Non-streaming response
{
"id": "chatcmpl-...",
"object": "chat.completion",
"model": "olava-extract",
"choices": [
{"message": {"role": "assistant", "content": "Hi!"}, "finish_reason": "stop"}
],
"usage": {"prompt_tokens": 7, "completion_tokens": 3, "total_tokens": 10}
}
usage is always populated.
Streaming response
Set stream: true to receive Server-Sent Events. A final usage chunk
arrives before [DONE]:
HTTP/1.1 200 OK
Content-Type: text/event-stream
data: {"id":"chatcmpl-...","choices":[{"delta":{"content":"Hi"}}]}
data: {"id":"chatcmpl-...","choices":[],"usage":{"prompt_tokens":7,"completion_tokens":3,"total_tokens":10}}
data: [DONE]
Mid-stream cap abort
If your spend cap is reached mid-stream, the stream emits an error event
and closes:
event: error
data: {"code":"spend_cap_exceeded","message":"Spend cap reached during this request. Raise your cap to continue.","docs_url":"https://docs.olava.dev/billing/spend_cap_exceeded"}
Chunks delivered before the abort are billable. See Spend cap.
Service errors mid-stream
If the service hits an internal error after streaming has started:
data: {"error":"service_unavailable","status":500}
data: [DONE]
In that case you are not billed for the call — only fully-completed calls produce a usage record.
Status codes
| Status | Code | Notes |
|---|---|---|
| 200 | — | Success. |
| 400 | invalid_json_body, body_must_be_object | Malformed request body. |
| 401 | (various) | See Authentication. |
| 402 | onboarding_incomplete, spend_cap_exceeded, payment_failed, subscription_canceled | See Errors. |
| 413 | input_too_large | Input token count above 32,768. |
| 413 | — | Body above 32 MB. |
| 429 | (various) | See Rate limits. |
| 503 | — | Service temporarily unavailable. Honor Retry-After and try again. |
Rate limit
Per-key request rate is the limit to plan against — default approximately
10 RPS per key, configurable per key by support.

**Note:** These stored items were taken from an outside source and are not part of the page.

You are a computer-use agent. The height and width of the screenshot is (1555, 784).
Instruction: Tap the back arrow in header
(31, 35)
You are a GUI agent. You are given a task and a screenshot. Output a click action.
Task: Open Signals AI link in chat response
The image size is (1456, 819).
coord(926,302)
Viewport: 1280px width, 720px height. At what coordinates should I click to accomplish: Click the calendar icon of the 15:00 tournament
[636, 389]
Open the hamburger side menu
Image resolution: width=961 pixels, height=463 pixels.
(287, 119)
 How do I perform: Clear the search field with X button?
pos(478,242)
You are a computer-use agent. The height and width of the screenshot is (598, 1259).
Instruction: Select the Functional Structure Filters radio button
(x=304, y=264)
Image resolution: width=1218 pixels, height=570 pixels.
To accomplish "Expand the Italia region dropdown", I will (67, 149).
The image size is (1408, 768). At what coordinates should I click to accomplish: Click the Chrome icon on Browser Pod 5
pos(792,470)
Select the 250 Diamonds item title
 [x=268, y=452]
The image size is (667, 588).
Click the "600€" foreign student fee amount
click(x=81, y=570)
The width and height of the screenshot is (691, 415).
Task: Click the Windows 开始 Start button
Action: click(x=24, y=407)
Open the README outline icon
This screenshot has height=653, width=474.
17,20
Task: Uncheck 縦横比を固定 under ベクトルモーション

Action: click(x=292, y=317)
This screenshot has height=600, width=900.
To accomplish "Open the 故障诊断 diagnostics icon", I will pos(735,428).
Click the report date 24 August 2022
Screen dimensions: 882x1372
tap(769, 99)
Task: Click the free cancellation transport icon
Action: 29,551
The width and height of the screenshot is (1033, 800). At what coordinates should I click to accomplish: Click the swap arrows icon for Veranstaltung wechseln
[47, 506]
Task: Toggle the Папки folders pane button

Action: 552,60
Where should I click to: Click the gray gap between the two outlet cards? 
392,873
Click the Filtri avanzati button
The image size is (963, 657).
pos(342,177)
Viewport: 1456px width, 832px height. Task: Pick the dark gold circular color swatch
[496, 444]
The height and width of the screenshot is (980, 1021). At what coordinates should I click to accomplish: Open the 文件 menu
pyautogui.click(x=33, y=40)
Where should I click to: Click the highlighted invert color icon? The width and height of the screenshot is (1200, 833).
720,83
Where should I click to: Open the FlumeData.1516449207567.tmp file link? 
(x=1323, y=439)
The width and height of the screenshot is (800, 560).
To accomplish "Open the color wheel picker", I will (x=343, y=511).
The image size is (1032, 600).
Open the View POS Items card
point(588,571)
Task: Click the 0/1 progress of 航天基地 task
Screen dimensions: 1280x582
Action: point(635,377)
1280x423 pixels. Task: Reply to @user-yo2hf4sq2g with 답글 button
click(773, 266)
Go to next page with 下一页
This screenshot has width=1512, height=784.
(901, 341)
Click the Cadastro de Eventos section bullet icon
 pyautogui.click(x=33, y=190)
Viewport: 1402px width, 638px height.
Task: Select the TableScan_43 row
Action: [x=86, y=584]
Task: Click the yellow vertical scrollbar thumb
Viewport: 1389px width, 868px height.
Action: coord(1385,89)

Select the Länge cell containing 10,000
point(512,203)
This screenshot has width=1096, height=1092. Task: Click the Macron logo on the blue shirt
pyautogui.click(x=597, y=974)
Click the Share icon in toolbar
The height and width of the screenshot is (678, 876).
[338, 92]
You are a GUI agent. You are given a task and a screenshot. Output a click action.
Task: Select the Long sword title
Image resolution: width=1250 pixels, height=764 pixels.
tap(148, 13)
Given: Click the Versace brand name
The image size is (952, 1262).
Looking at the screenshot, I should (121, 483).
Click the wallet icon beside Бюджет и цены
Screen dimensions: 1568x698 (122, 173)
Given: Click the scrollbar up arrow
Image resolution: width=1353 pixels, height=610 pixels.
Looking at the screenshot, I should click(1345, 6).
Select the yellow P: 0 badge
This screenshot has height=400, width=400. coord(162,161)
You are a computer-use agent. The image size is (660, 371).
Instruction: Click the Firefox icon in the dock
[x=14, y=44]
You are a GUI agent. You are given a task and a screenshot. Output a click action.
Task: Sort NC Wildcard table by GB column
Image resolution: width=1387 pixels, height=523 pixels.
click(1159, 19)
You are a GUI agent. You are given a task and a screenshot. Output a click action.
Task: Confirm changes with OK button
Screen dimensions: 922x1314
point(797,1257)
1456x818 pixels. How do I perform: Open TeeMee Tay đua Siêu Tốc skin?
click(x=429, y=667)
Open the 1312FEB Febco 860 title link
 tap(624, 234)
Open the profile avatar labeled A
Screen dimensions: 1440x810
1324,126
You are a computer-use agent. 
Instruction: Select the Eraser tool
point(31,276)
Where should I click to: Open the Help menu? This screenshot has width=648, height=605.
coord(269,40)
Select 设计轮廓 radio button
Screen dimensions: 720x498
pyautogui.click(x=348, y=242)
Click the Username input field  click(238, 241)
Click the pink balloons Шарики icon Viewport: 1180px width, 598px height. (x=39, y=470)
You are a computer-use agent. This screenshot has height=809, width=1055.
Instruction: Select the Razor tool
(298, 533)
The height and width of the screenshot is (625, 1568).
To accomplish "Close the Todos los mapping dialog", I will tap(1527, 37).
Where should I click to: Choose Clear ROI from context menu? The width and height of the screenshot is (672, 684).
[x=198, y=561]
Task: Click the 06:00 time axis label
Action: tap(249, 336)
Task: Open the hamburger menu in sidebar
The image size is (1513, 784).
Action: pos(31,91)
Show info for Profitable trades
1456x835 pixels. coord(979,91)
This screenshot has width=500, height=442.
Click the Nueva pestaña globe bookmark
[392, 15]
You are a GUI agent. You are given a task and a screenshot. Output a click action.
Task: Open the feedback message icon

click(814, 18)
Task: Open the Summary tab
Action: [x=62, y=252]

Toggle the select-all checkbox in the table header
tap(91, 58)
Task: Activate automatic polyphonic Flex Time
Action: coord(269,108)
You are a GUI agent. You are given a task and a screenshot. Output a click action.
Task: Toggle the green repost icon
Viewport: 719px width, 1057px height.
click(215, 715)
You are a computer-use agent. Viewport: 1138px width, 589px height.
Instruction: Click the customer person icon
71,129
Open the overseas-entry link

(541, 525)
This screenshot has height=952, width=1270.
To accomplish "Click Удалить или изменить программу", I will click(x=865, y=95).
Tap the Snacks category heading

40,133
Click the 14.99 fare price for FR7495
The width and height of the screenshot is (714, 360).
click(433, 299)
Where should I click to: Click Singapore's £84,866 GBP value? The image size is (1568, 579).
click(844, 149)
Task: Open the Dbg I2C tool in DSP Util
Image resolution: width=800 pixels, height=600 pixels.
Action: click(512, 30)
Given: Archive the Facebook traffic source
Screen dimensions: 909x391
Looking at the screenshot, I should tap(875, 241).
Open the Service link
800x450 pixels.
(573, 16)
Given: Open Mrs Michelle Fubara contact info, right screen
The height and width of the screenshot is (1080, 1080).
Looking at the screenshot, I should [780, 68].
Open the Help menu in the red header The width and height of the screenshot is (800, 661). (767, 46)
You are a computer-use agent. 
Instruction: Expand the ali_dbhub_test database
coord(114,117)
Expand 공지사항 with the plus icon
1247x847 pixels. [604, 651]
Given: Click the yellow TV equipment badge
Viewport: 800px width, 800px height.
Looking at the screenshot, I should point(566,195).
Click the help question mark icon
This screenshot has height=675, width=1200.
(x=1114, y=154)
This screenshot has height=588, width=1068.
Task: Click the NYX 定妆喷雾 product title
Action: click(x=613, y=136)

Honor Retry-After on
429. See Rate limits.
Billing guarantees
- You are billed only for fully-completed responses. If the call errors before any tokens are produced, or fails mid-stream due to a service issue, that call is not billable.
- A reservation against your spend cap is taken before the call runs and the difference is refunded when the call finishes. You will never be billed past your monthly spend cap within rounding precision.